Eric Laurent, 75 ans, ainsi que Catherine Graciet, 48 ans, ont été accusés d’avoir exigé 2 millions d’euros en 2015 en échange de l’arrêt de la publication d’un livre sur la famille royale marocaine.
Ils risquent jusqu’à cinq ans de prison et 75 000 euros d’amende s’ils sont reconnus coupables. Les deux auteurs ont nié tout acte répréhensible et affirment que c’est un avocat représentant la famille royale marocaine qui leur a proposé l’argent.
Lundi, au tribunal, Laurent a reconnu une « erreur éthique », un « désastre » en ayant accepté de « me laisser entraîner dans cette affaire », mais il a nié avoir commis « une quelconque infraction pénale ».
Son coauteur Graciet a déclaré que l’envoyé marocain « m’a séduit avec son offre financière, j’ai fait le grand saut et je le regrette ».

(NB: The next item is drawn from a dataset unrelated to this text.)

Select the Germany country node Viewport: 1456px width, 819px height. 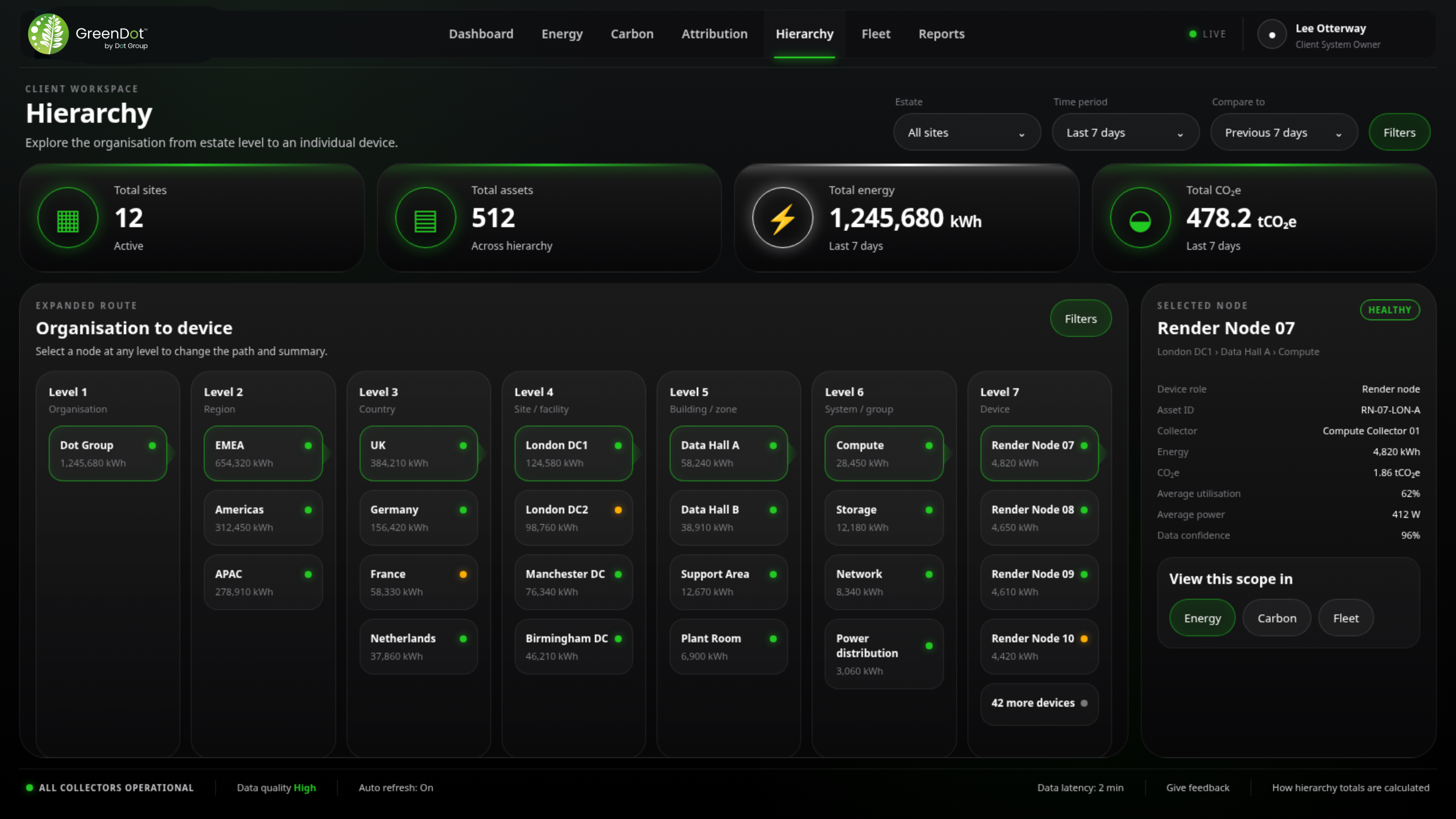pyautogui.click(x=418, y=517)
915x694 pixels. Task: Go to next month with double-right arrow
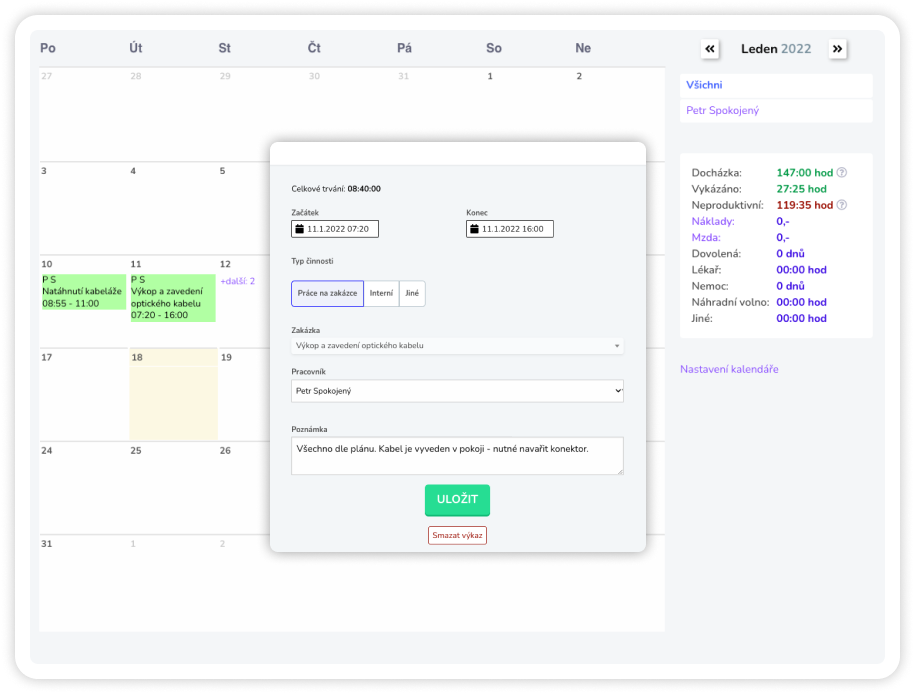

Révélations embarrassantes
Les écrivains avaient déjà publié en 2012 un livre extrêmement critique sur le roi Mohammed VI intitulé « Le roi prédateur », qui a été interdit au Maroc.
En prévision de la publication prévue d’un deuxième volume, Laurent a rencontré un avocat qui représente la monarchie au bar d’un hôtel parisien en août 2015 et l’a averti qu’il renfermait des révélations potentiellement embarrassantes pour la monarchie.

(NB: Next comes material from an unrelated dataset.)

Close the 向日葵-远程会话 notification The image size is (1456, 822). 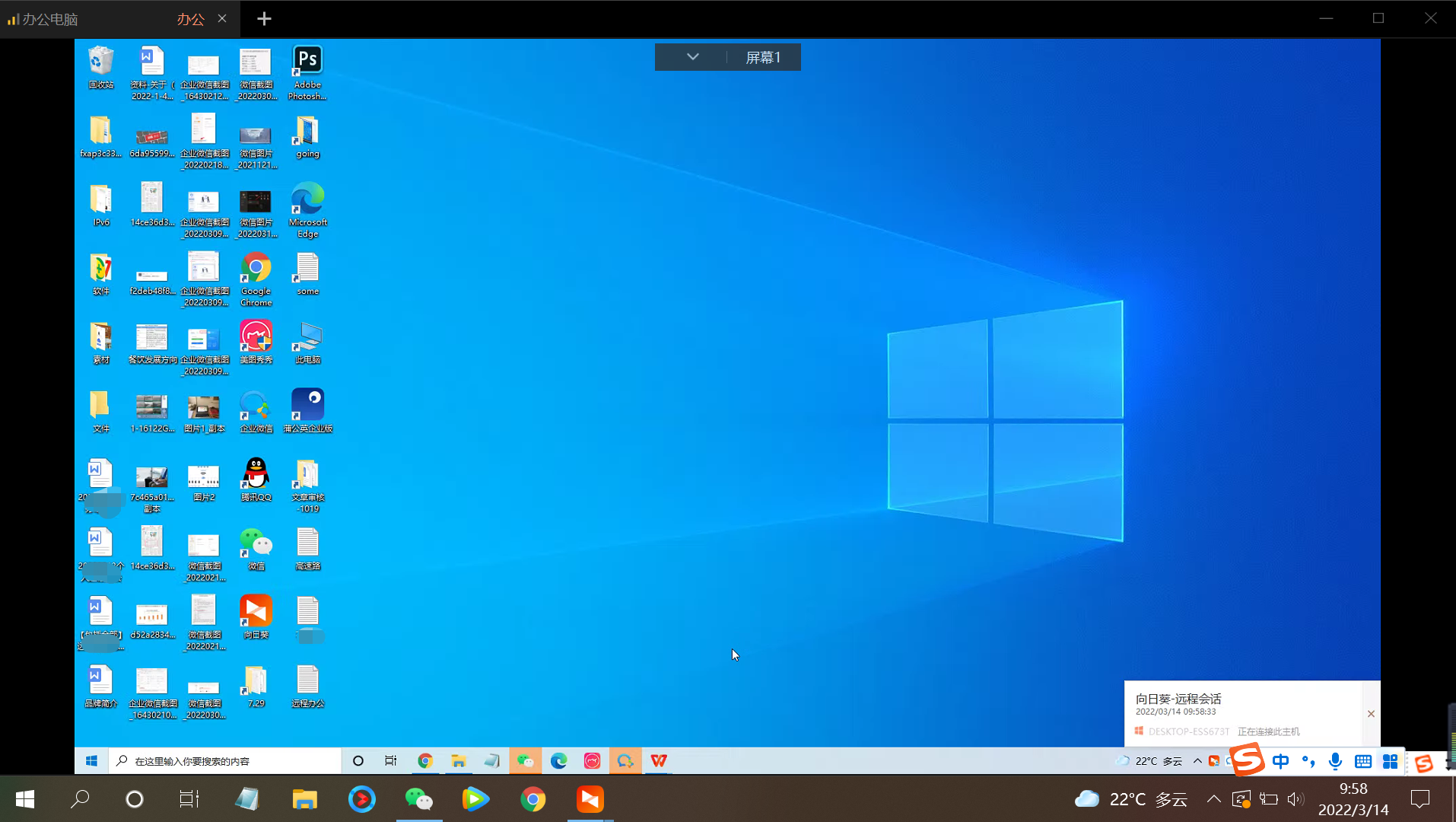1371,714
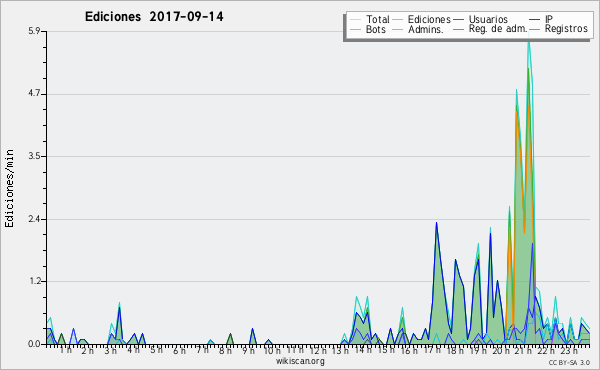Click the chart title Ediciones 2017-09-14
Screen dimensions: 600x370
tap(154, 17)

Les autorités marocaines accusent le journaliste d’avoir proposé d’interrompre la publication du livre, initialement prévue début 2016, en contrepartie de 3 millions d’euros. Suite à des négociations, il aurait ensuite réduit ce montant à deux millions. Toutefois, Laurent affirme que c’est l’avocat représentant le Maroc qui a proposé un accord financier afin d’empêcher la diffusion de l’information.
Conversations enregistrées
Après cette première rencontre, le Maroc a déposé une plainte et une enquête a été ouverte à Paris. Cette fois sous surveillance policière, l’avocat et Laurent se sont retrouvés dans le même hôtel plus tard le même mois.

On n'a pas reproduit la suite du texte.